I have two questions.
- $\nabla f (\vec{v})$ shows the direction of steepest ascent of f at v. I feel like the jacobian is a generalisation of gradient, for vector valued functions. So what meaning does the jacobian matrix have when evaluated at a point in the input space?
- $[\nabla f \cdot \vec{u}]({\vec{v}}) = \nabla_{\vec{u}} f(\vec{v})$ gives the directional derivative of f along u, which captures how f changes at v as one moves along u. Can I say that (Jac f)$u$ evaluated at v captures how f changes at v as one moves along u in the input space? Further comments and elaborations on this are greatly appreciated.

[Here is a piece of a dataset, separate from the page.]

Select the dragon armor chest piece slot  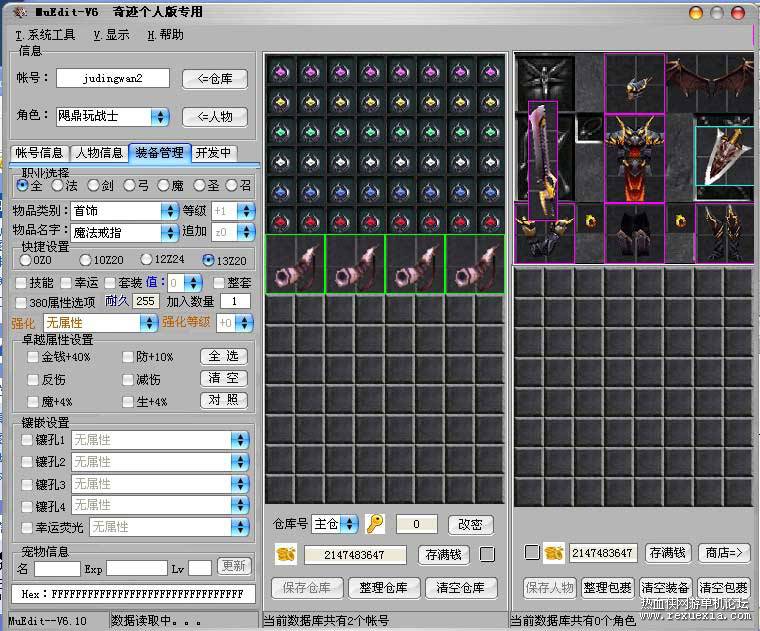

SETUP, stuff I figured out:
Consider $$f: R^m \rightarrow R^n.$$ $$ f: \vec{x} = \begin{pmatrix} x_1 \\\ x_2 \\\ ... \\\ x_m\end{pmatrix} \rightarrow f(\vec{x}) = \begin{pmatrix}f_1(\vec{x}) \\\ f_2(\vec{x}) \\\ ... \\\ f_n(\vec{x})\end{pmatrix} $$
Then the jacobian $$\text{Jac f}(\vec{x}) = \begin{pmatrix} \nabla f_1(\vec{x}) \\\ \nabla f_2(\vec{x}) \\\ ... \\\ \nabla f_n(\vec{x}) \end{pmatrix}$$ [This is a nice equivalent way of writing the jacobian]
Note that Jac f $: R^m \rightarrow R^n$ as well.
Now I want to examine how the jacobian transforms any input vector (from $R^m$).
By standard matrix multiplication, $$ \text{(Jac f) }\vec{v} = \begin{pmatrix} \nabla f_1 \cdot \vec{v} \\\ \nabla f_2 \cdot \vec{v} \\\ ... \\\ \nabla f_n \cdot \vec{v} \end{pmatrix} = \begin{pmatrix} \nabla_{\vec{v}}f_1 \\\ \nabla_{\vec{v}}f_2 \\\ ... \\\ \nabla_{\vec{v}}f_n\end{pmatrix} $$
[The notation $\nabla_{\vec{v}}f$ denotes the directional derivative of f along the vector v.]
Thus we note that the Jacobian applied on a vector v collects the directional derivatives of each component function of f along the vector v.
Everything you said makes sense. The only thing I would add is the following. In single-variable calculus, the derivative represents the "slope" of the linear approximation. That is, near the point $x=p$ the graph looks like $f(x) \approx f(p) + f'(p)(x-p)$.
The idea in higher dimensions is the same. The Jacobian encodes the coefficients ("slopes") of the linear approximation of $f \colon \Bbb{R}^m \to \Bbb{R}^n$. In other words, near $\vec{v} \in \Bbb{R}^m$, the function $f$ is approximated by $$f(\vec{x}) \approx f(\vec{v}) + (\mathrm{Jac}(f(\vec{v})) \cdot (\vec{x}-\vec{v})$$
If you move the $f(\vec{v})$ to the other side, and substitute $\vec{u}=\vec{x}-\vec{v}$, you have $f(\vec{v}+\vec{u})-f(\vec{v}) \approx (\mathrm{Jac}(f(\vec{v})) \cdot \vec{u}$. This was what you asked/claimed in question #2: that $(\mathrm{Jac}(f(\vec{v}))\vec{u}$ captures how the value of $f$ changes under small changes in the input in the direction $\vec{u}$.